As at December 31, 2011, Boardwalk REIT had 47,789,492 issued and outstanding Trust Units, plus 4,475,000 Class "B" Units of Boardwalk REIT Limited Partnership exchangeable for Trust Units on a one-for-one basis at the option of the holder.  Accordingly, if all of the LP B Units were exchanged for REIT Units, the total issued and outstanding REIT Units would be 52,264,492.

For further detail, please refer to pages 6-8 of the MD&A.

Liquidity and Continued Financial Strength

Throughout 2011, the Trust strengthened its balance sheet to remain prepared for any potential opportunities. At the end of 2011, the Trust had approximately $452 million in liquidity, comprised of approximately $256 million of cash, and $196 million from an undrawn revolving credit facility.  This represented approximately 19% of the Trust's outstanding debt as of December 31, 2011.  Though approximately $112.4 million of the cash was invested towards the repayment of the Trust's unsecured debenture, the holding of a significant liquidity position was central in the Trust's strategy to maximize the number of choices.

                 
In $000's                
Cash Position - December 31, 2011   $           256,000
                 
Line of Credit*   $           196,000
                 
Total Available Liquidity   $           452,000
                 
Liquidity as a % of Total Debt               19%
                 
Debt (net of cash) as a % of reported asset value               45%

Boardwalk's Debt (net of cash) to Fair Value at the end of 2011 was a conservative 45%.  The Trust's interest coverage ratio, measured as Earnings before Interest, Taxes, Depreciation, and Amortization ("EBITDA") to interest expense (excluding gains), for the current year increased to 2.42 times versus 2.34 times for the previous year.

Through a combination of high occupancy and an increase in occupied rents, though tempered by an increase in operating expenses mainly attributable to higher wages and salaries as a result of an increase in staff as the Trust internalizes more maintenance and value added projects, the Trust posted an increase of 0.7% in Net Operating Income, well within Boardwalk's original guidance range of -1% to 1% growth.
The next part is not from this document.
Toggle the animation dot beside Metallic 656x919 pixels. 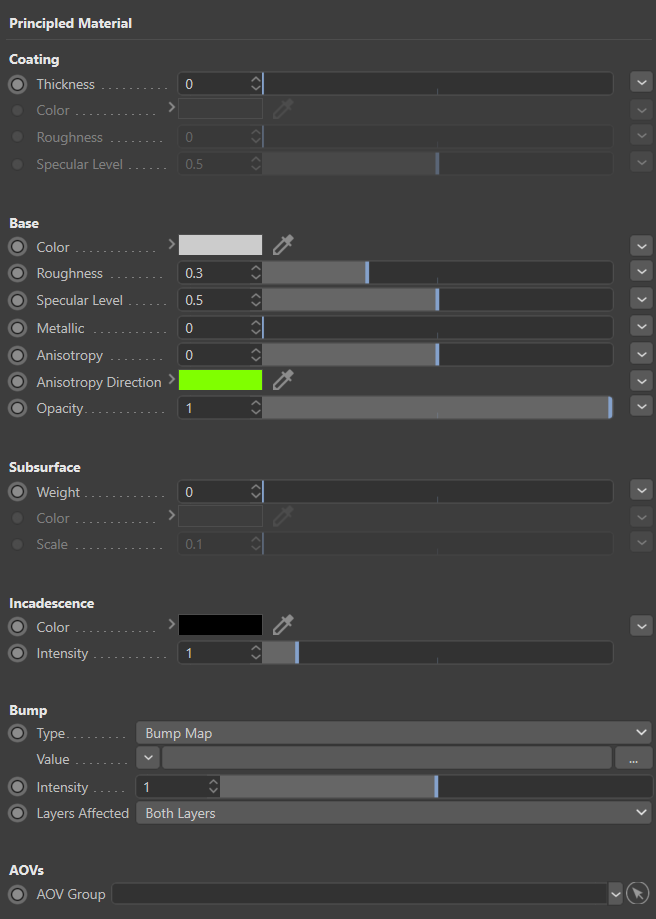pyautogui.click(x=17, y=328)
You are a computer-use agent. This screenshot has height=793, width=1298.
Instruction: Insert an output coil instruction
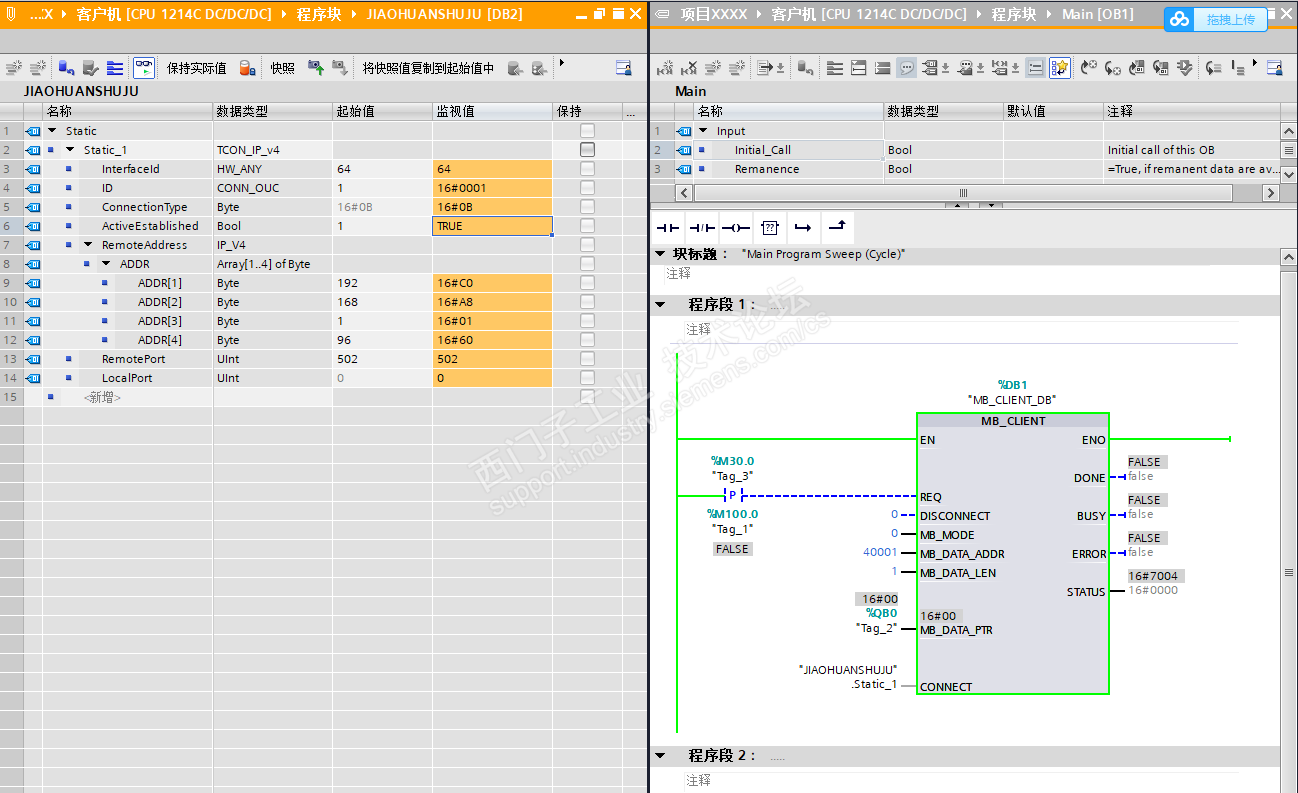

Boardwalk Stabilized Buildings NOI Growth for 2011
   
Original Objective -1% to 1%
   
Revised Objective -1% to 1%
   
Actual Results 0.7%

 

For further detail, please refer to pages 30-34 of the MD&A.

Unsecured Debenture

The Trust's unsecured debenture with a principal of approximately $112.4 million carrying a coupon rate of 5.61% matured January 23, 2012.  Subsequent to December 31, 2011, the Trust repaid the principal with cash the Trust had on hand.

For further detail, please refer to pages 9-14 and 30-34 of the MD&A

Mortgage Financing

As interest rates remained historically low for much of 2011, Boardwalk is pleased to have renewed approximately $224 million of maturing CMHC mortgage principal, while also financing approximately $101 million of additional CMHC funds to repay the Trust's maturing unsecured debenture in January of 2012.  The weighted average new interest rate on these funds was 3.60%, versus the maturing rate of 4.58%, a significant decrease to Boardwalk's interest expense.

As of February 2012, 5 and 10-year CMHC Insured Mortgages were estimated to be 2.20% and 3.00%, respectively.  The Trust successfully capitalized on the continued low interest rate environment by forward locking 51% of the Trust's 2012 mortgage maturities for an average term of 8 years, with a weighted average interest rate of 3.15%, a 147 bps decrease from the average maturing rate.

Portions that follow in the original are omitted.